Matt King, CEO of FanDuel, is hopeful the return of team sports in the US won’t turn out to be short-lived. And he isn’t nervous about his business, which lets people wager on sporting events in certain states and participate in fantasy sports contests.
“All of the sports leagues have invested heavily to put the right safety procedures in place,” King said.
On Tuesday, Major League Baseball postponed three games after a number of players and coaches on the Miami Marlins tested positive for Covid-19, fueling concerns that the entire season could be put on hold.
King said in an interview with CNN Business that FanDuel is prepared for the possibility that major US sports leagues may have to end seasons prematurely. After all, the company has already dealt with a Covid-19 induced sports vacuum this spring.
Demand for betting on sports like horse racing and European soccer have helped cushion the blow, King said. He added that wagering on baseball games so far this year has been more than the company expected and that demand for FanDuel’s fantasy baseball products are up more than three times from the start of the 2019 season.
“People are looking for a distraction in this tough time,” King said. “They are appreciative that sports are back.”
And though King thinks an outbreak in baseball was an “inevitability” given how frequently baseball teams travel and the number of games they play, he doesn’t believe baseball or other leagues will need to suspend seasons.
Basketball and hockey are also both set to resume their seasons later this week, and unlike baseball, they have neutral location “bubbles:” The NBA is playing entirely in Orlando while the NHL is splitting its games between Toronto and Edmonton.
The start of professional football is also looming on the horizon, with the NFL set to kick off in September. Football tends to be the biggest draw for both gambling as well as fantasy games. These are big reasons why investors in the nascent business of legal sports betting have been excited lately.

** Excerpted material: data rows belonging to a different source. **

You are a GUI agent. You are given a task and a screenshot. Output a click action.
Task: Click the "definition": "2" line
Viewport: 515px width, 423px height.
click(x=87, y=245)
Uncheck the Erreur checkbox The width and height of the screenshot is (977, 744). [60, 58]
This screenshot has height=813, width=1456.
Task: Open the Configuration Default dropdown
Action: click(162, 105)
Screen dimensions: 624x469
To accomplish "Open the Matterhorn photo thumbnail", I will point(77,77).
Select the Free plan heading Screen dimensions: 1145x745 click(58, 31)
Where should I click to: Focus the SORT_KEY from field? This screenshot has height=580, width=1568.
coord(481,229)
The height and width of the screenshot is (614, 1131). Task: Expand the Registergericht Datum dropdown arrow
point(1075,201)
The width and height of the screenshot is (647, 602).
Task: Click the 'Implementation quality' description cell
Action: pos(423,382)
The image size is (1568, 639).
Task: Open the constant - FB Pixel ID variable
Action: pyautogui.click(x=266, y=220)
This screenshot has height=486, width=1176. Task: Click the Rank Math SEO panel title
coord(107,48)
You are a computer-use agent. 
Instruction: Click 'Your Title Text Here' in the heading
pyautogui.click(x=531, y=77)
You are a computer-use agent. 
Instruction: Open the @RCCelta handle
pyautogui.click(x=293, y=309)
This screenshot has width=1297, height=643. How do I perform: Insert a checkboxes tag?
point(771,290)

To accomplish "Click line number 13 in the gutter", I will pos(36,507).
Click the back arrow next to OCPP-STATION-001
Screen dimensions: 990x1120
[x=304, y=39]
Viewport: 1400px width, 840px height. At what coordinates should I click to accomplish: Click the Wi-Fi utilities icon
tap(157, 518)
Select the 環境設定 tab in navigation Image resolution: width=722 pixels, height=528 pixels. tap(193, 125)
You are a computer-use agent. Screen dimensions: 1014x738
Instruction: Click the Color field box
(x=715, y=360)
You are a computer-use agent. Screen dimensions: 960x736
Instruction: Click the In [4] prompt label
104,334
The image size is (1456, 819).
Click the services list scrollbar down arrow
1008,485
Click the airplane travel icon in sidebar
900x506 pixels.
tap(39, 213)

“The NFL, as luck would have it, will be able to learn from baseball and basketball. Weeks matter. The benefit of experience will be material,” King said.
The stakes are high not just for FanDuel but for the entire sports-betting sector.
Shares of Flutter Entertainment (PDYPF), the owner of FanDuel as well as the UK’s Paddy Power and Betfair, have doubled from their lows in late March and are now up nearly 30% this year.
FanDuel’s top rival DraftKings, which went public earlier this year through a merger with a “blank check” company, has also skyrocketed since it began trading – despite a relative dearth of live sports. The stock fell Monday following the news of the Marlins coronavirus cases.
Casino company Penn National Gaming (PENN), which owns a significant minority stake in Barstool Sports, is up nearly 35% in 2020 as well.
DraftKings told CNN Business “the health and safety of the athletes and sports community should always be the first priority, and we commend the leagues and teams for taking this process seriously and making decisions based on what’s best for the health of their teams.”
The company added that “while our business in the short term is partially dependent on the sports calendar, we have always said we are playing the long game.”
Penn and Barstool did not comment for this story, citing a regulatory quiet period before Penn is set to release quarterly earnings on August 6.